→ What is being asked: Set down the material from the line holding "Click the Dashboard external link icon" through the line holding "[x=502, y=463]", inclusive, copying each line without any change.

→ Given data:
>> Begin

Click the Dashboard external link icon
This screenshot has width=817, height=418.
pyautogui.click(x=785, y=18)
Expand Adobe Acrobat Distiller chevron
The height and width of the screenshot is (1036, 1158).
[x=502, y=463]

>> End
>> Begin

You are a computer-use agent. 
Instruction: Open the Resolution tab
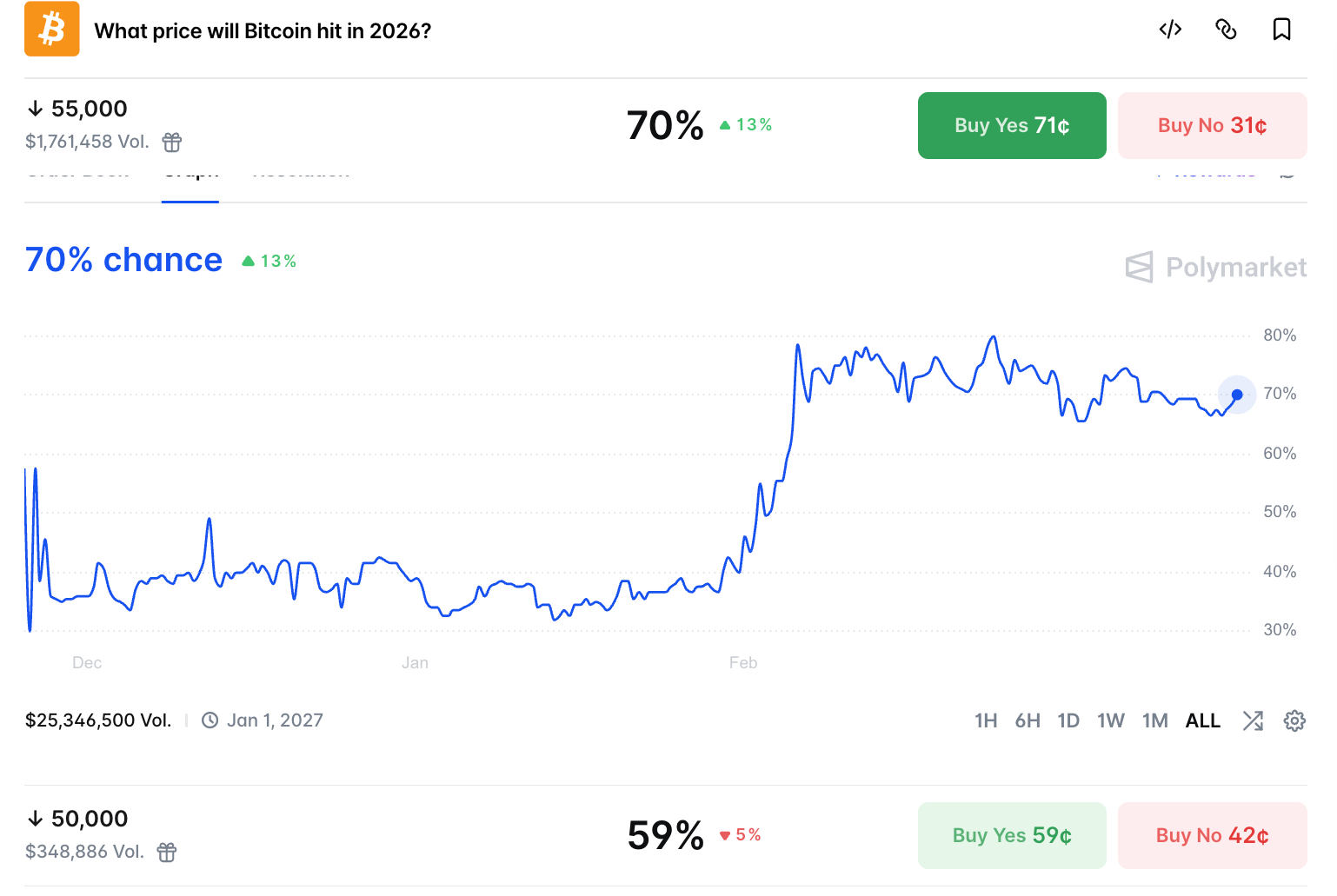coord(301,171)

>> End

→ Finished exercise:
Click the Dashboard external link icon
This screenshot has width=817, height=418.
pyautogui.click(x=785, y=18)
Expand Adobe Acrobat Distiller chevron
The height and width of the screenshot is (1036, 1158).
[x=502, y=463]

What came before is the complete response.